I think Andrew pretty much sums up the problem of choice. We choose our friends, but when it comes to love, the notion of choice is, at best, compromised and subsumed. Those who argue that homosexuality is a choice view us, and view our relationships, as friendships either perverted or at best gone wrong. We have often been called, even sometimes sympathetically, “friends” (Uncle Albert and his “friend” will be coming to dinner), but that was a nice way of avoiding the real subject. It kept the language of same-sex relationships in a closet of its own, a frame that helped everyone cope.

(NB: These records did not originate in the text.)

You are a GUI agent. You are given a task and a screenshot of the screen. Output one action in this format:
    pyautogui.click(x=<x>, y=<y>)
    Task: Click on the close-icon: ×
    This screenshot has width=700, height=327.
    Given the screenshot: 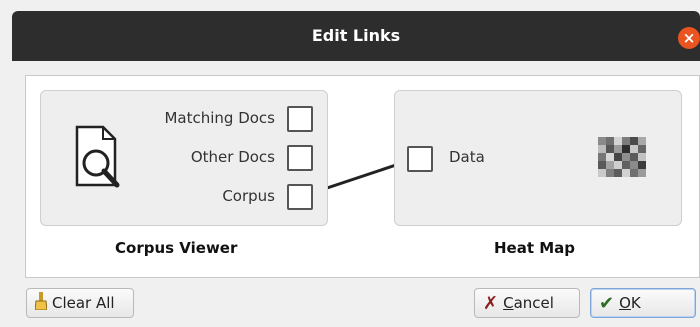 What is the action you would take?
    pyautogui.click(x=689, y=38)
    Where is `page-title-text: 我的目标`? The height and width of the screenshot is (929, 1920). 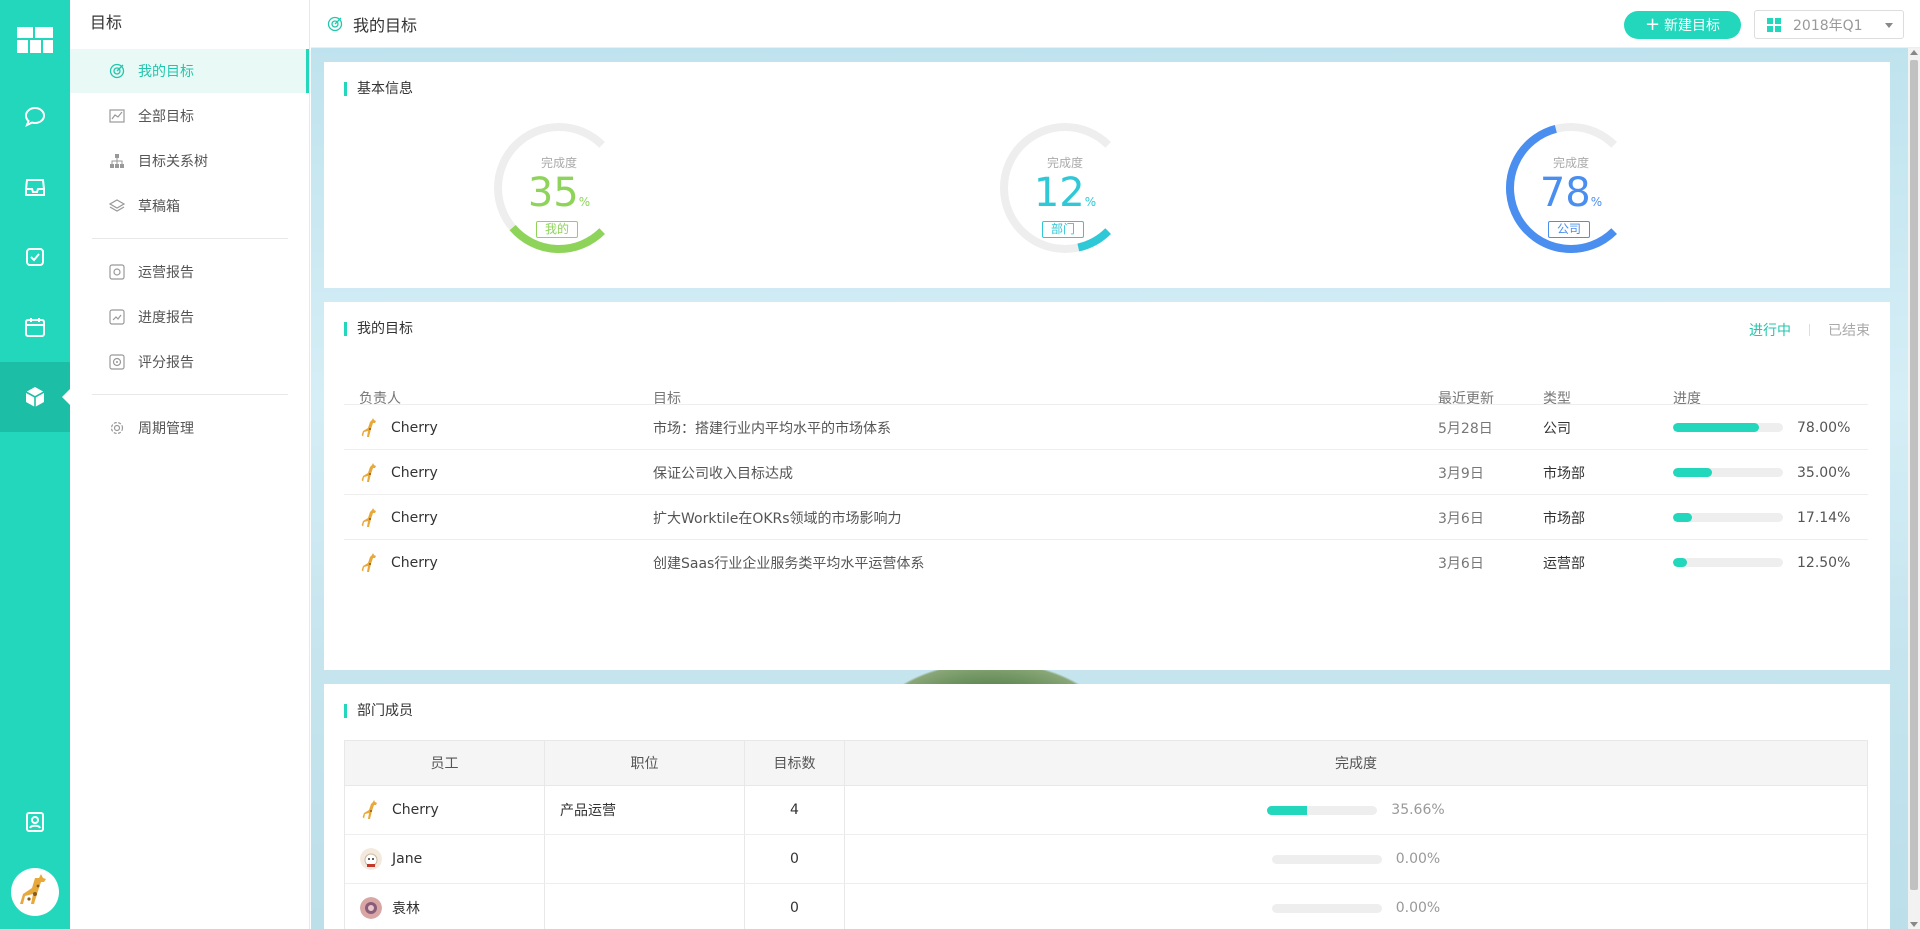 page-title-text: 我的目标 is located at coordinates (386, 26). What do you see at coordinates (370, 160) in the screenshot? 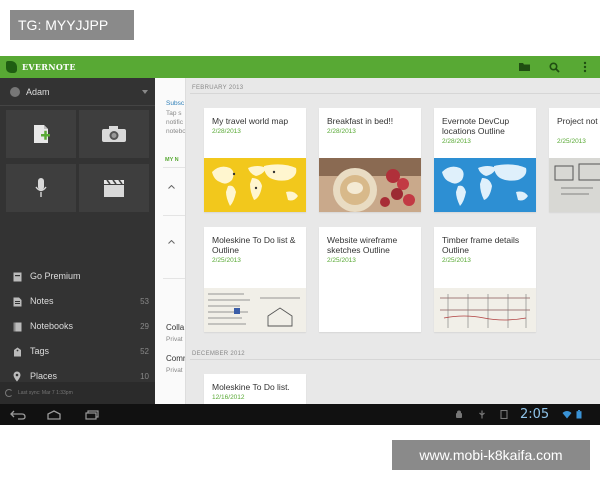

You don’t hear that kind of language from our supporters any more. Only our opponents are clinging to that outmoded notion of choice. They think the whole debate over same-sex relationships is about our choice of friends. They still can’t, or won’t, imagine that the flood of emotions and connections that they recognize as love can occur between two people of the same sex. I’m sure that a lot of them don’t even think it’s demeaning to our relationships to view them as falling within the kind of choices we make about our friends. They want us to have friends. They just refuse to believe that the powerful and mysterious forces they remember and/or experience with love can happen, for some people, with members of their own sex, and are every bit as gratifying and amazing — are, in fact, the same thing they know so well.
All we have been trying to do for the last half century or so (“All!”) is edge the public’s understanding of our relationships closer to what we actually feel and live. We have friends, sometimes lots of them. We choose them and treasure them. But when it comes to love, we aren’t the ones doing the choosing. Heterosexuals know that about themselves, and as Jonathan Rauch notes below, an emerging majority of them are coming to understand that we are sometimes lucky enough to be swept up in the same wonderful mystery.